Theodore M. Shaw has been named the next president and director-counsel of the NAACP Legal Defense and Educational Fund.
Mr. Shaw, 49, has served as the New York City-based fund’s associate director-counsel for 11 years. He will succeed Elaine R. Jones, who announced last month that she would step down May 1.
During his 19-year tenure with the organization, Mr. Shaw supervised and presented arguments in a number of civil rights cases nationwide at the trial and appellate levels and before the U.S. Supreme Court.
The Legal Defense Fund works on issues related to education, affirmative action, civic participation, economic access, and criminal justice.

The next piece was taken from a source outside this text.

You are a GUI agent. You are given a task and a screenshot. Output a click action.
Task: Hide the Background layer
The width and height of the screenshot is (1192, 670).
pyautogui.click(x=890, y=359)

Howard L. Fuller, a longtime advocate of school choice, was one of two people honored in the second annual Fordham Prizes for Excellence in Education program, sponsored by the Washington-based Thomas B. Fordham Foundation. Each prize winner receives $25,000.
Mr. Fuller, 63, was awarded the program’s prize for valor. He is a distinguished professor of education at Marquette University who served as Milwaukee’s superintendent of schools from 1991 to 1995.
He also established the Washington-based Black Alliance for Educational Options, which promotes vouchers and other forms of school choice for low-income and minority families.
Eric A. Hanushek, a prominent researcher and an advocate of accountability in schools, was also selected as one of the Fordham prize winners.
Mr. Hanushek, 60, was awarded the prize for distinguished scholarship for his research that examined the need for better teachers in public schools. He is a senior fellow at Stanford University’s Hoover Institution, a research center for public policy.